I never have thought that I was an easily shocked person, and yet. And yet sitting in a room watching the last flutter of life leave a person you care about is shocking. Yes, I believe shock is the right word for the numb, speechless feeling of watching a person slide into nonbeing and then just…stop.
She died of lung cancer. By the time they found it, it was basically over. My mom went to be with her, to care for her in her last few months. It was clear after a few weeks that my mom was overwhelmed, and I had just had a baby and my husband didn’t have his green card yet, so he wasn’t working either, so off we went. We also thought the presence of the baby would add some fresh air to the situation, and we were not wrong, though I have been grateful every day since that he was too young to remember it.

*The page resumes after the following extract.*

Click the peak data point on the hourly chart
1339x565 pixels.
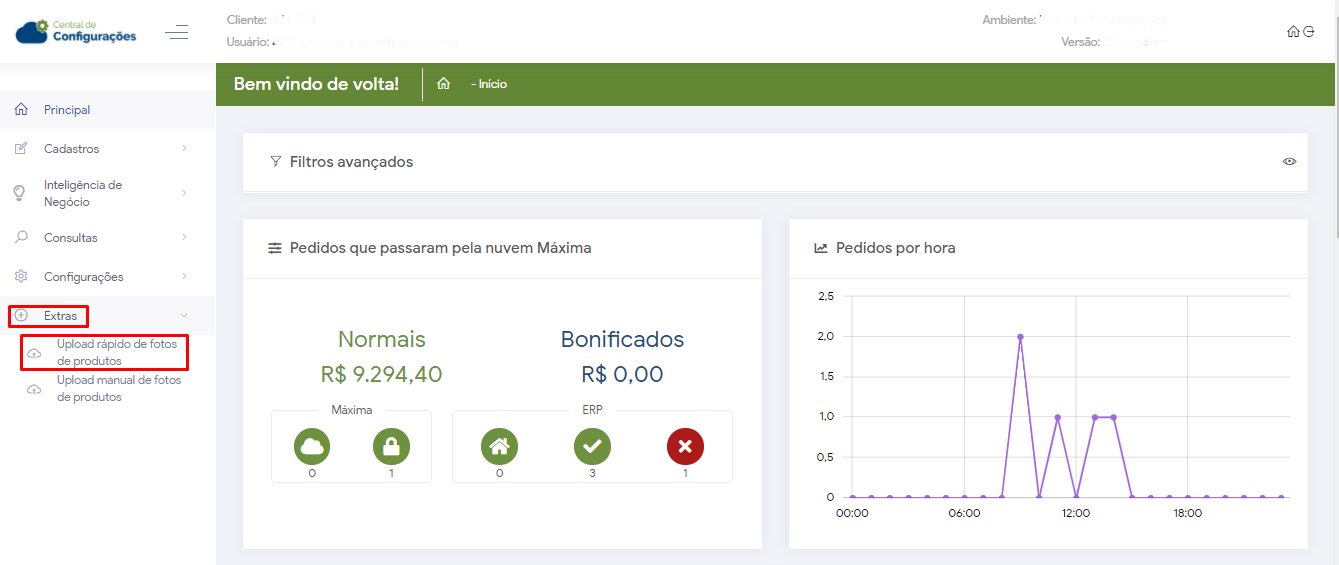click(1020, 337)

A person dying of cancer – really dying, I mean, with not even a hope of treatment, and probably not just of cancer but of anything – isn’t really the person you know and love. I remember one day towards the end, my aunt came out of her room in a wheelchair, naked from the waist down, screaming at my mom for some wrong – something, I don’t know, that went back to their childhoods and hurts that apparently never entirely mended. Of course, my aunt was near the end then, but still, it cut my mom deeply and left sucking wounds all around the room. I remember my mom saying that the hospice people had mentioned that near the end, the dying often rally and find a sudden burst of strength; in the hospice literature, this was painted in a positive light, and my mom had believed that it would take the form of Susie maybe suddenly wanting to eat with us or sit up looking at old photo albums or something poignant or even cheerful like that. Sure, who wouldn’t want to believe that? But it didn’t happen like that.
That was the day we sent her to stay in the hospice. Until then, my mom had committed to taking care of her at home per her wishes, no matter what it cost my mom personally. But that day was too much. Susie moved into the hospice. My mom, I know, went home – to her own house, where her husband was, several hours away – for a much-needed respite from the needs of her dying sister. My grandma, who had been around for most of this, too, even though there are almost certainly some things a mother should never have to watch happen to her daughter, I believe was out getting us something to eat. I don’t know where my husband and son were, but I was there in her room, probably waiting for my takeout dinner from Applebee’s. Her breathing was getting slower and slower with increasingly long periods of apnea between rusty little wheezes. And then it just stopped. There just was no more. Whoever else may or may not have been there with me, I have never felt such a terrible sense of aloneness.
I did think, just as I thought when my dad died, that it would be good to be religious. It would be good in times like those to believe that this person you loved would go off to some afterlife and maybe find some peace there that she or he had never found on earth. But I’m not religious, and I don’t believe this. It was all end, no beginning.
But then in the end, I was back with my husband and son and nothing is ever so fresh and alive as babies and children are. Circle of life, unbroken.